Today we honor James Theodore Holly. Holly was born a free African-American in Washington, D.C., in 1829. Though he was baptized and confirmed in the Roman Catholic Church, he later became an Episcopalian. Holly was ordained a deacon in 1855 and a priest in 1856. He served as a rector in Connecticut and founded the Protestant Episcopal Society for Promoting the Extension of the Church among Colored People. He was a friend of Frederick Douglass and worked with him on many projects. In 1861, he left his job in Connecticut to lead a group of African-Americans to settle in Haiti. In the first year, his mother, wife and two children died, but Holly stayed on with his two small sons. In 1874, Holly was ordained the first Bishop of Haiti – making him the first black man to be a bishop in the Episcopal Church. Bishop Holly served the Diocese of Haiti until his death in 1911. Bishop Holly had a passion for the gospel and wanted to ensure that the Gospel was accessible to all.
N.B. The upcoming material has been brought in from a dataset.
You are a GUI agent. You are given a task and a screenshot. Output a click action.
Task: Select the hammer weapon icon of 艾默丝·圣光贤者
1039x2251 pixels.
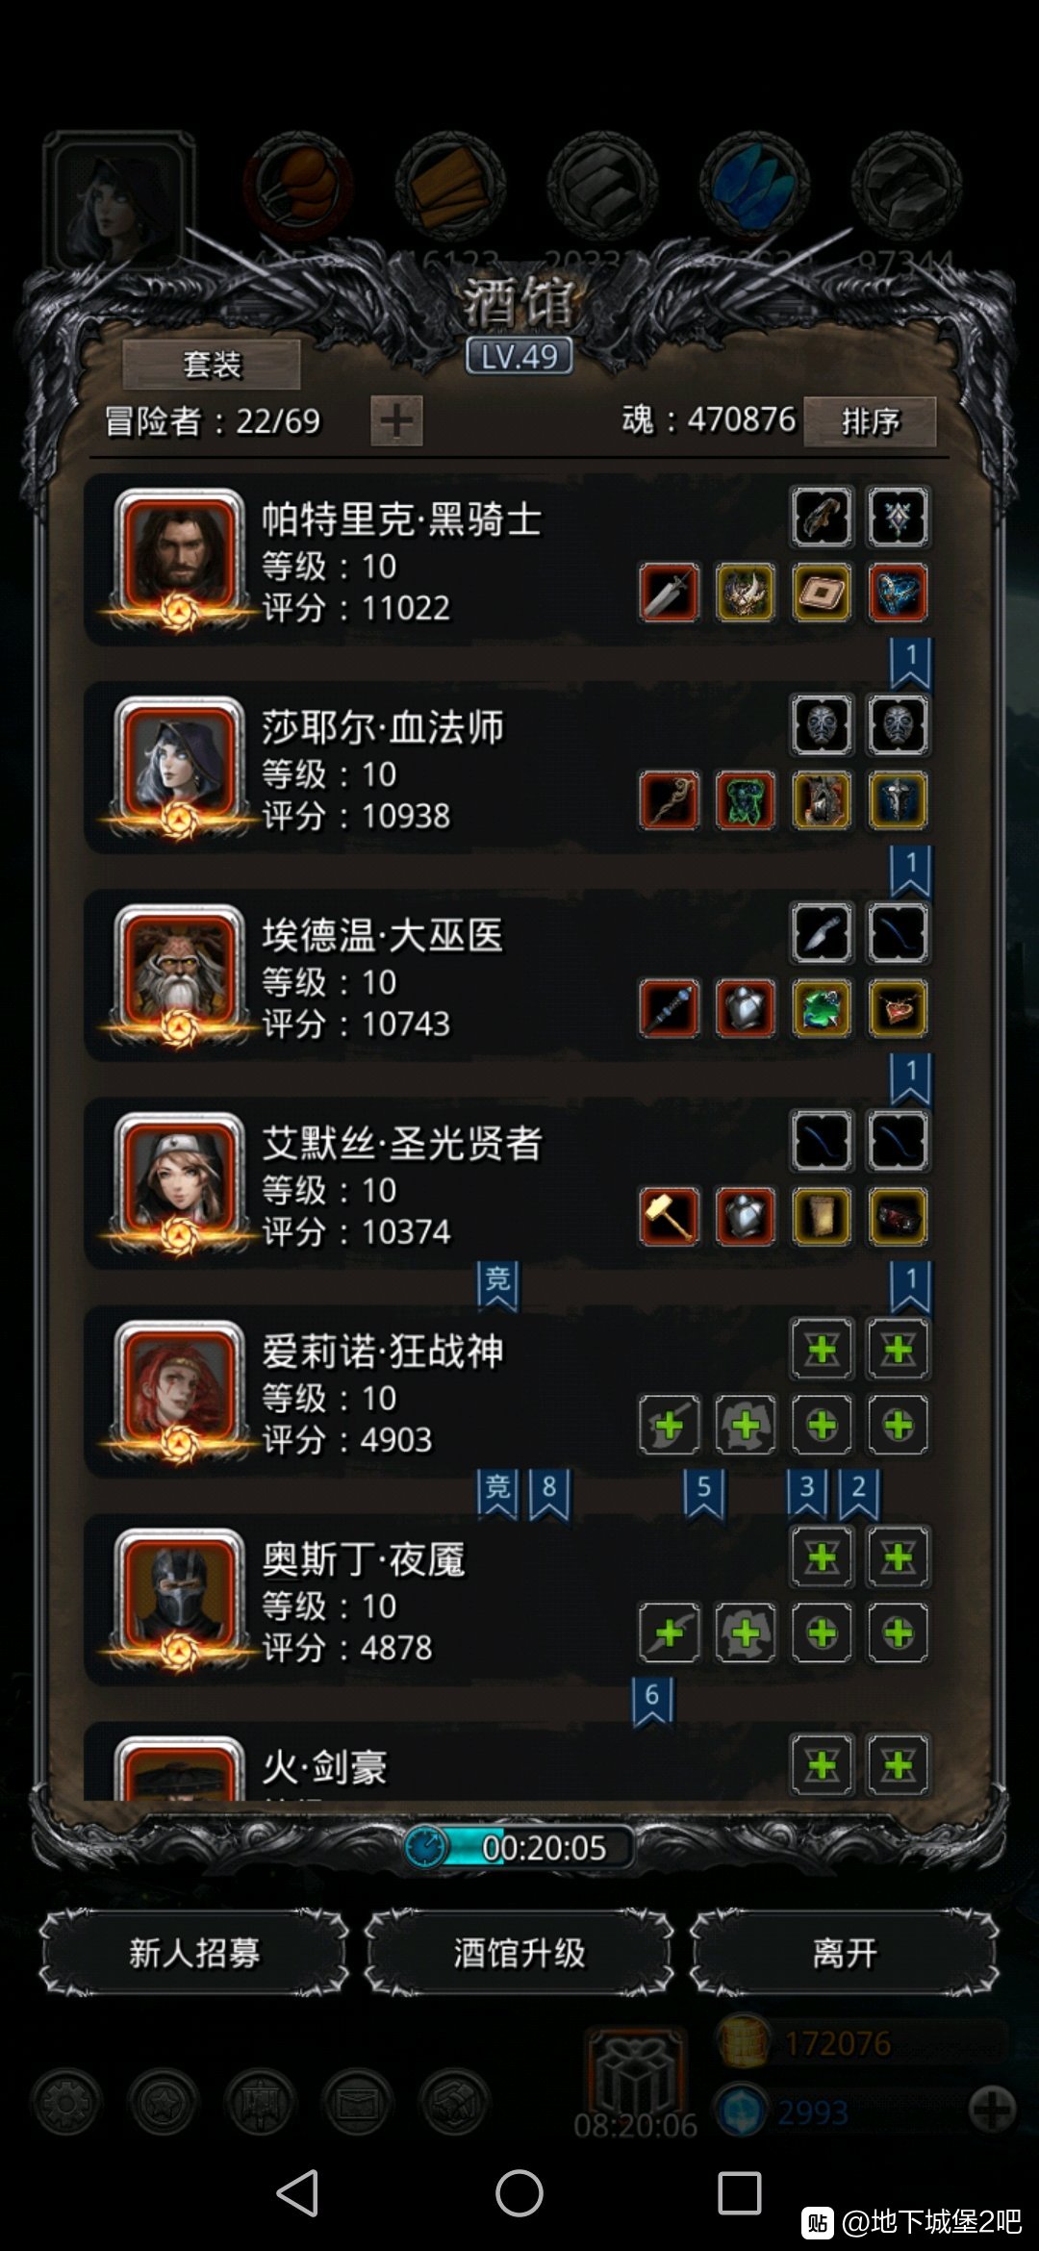670,1216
Our Old Testament lesson today reminds me of what Bishop Holly’s ministry might have been like. Moses talks to the Israelites and tells them their children will be someday asking them, “What is the meaning of the decrees and the statutes and the ordinances that the LORD our God has commanded you?” In other words, “Why do we have to follow all these rules?” And Moses tells the Israelites not to explain the rules, but to explain their history. Moses sounds like an old grandpa, “Now let me tell you a little story …” The children of Israel probably rolled their eyes, but what Moses is trying to remind them of is who the God is who gave those laws. When you know that God is a loving God, who freed them from bondage and delivered them to the Promised Land, the rules just became a natural response. So, luckily, the law is not followed “because I said so,” but because we know no other way to respond to the LORD who loves and cares for us so much.
That is the message Holly took to Haiti. He wanted them to know how much God loved them. That is the same message we share with those we encounter, too. When someone challenges us about the hypocrisy of the church, the ways we do business, or the challenges we face, all we have to do is say, “Now let me tell you a little story …” Your story may be Moses’ story; your story may be about a man named Jesus; or your story may just be about your walk with your loving God. The point is to tell the story so that others might come to know God’s love, too. Amen.